Exercise details: Print each line of the material below with no changes.

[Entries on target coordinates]
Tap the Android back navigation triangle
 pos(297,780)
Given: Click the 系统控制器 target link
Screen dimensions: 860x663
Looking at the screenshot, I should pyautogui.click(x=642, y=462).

Exercise solution:
Tap the Android back navigation triangle
 pos(297,780)
Given: Click the 系统控制器 target link
Screen dimensions: 860x663
Looking at the screenshot, I should pyautogui.click(x=642, y=462).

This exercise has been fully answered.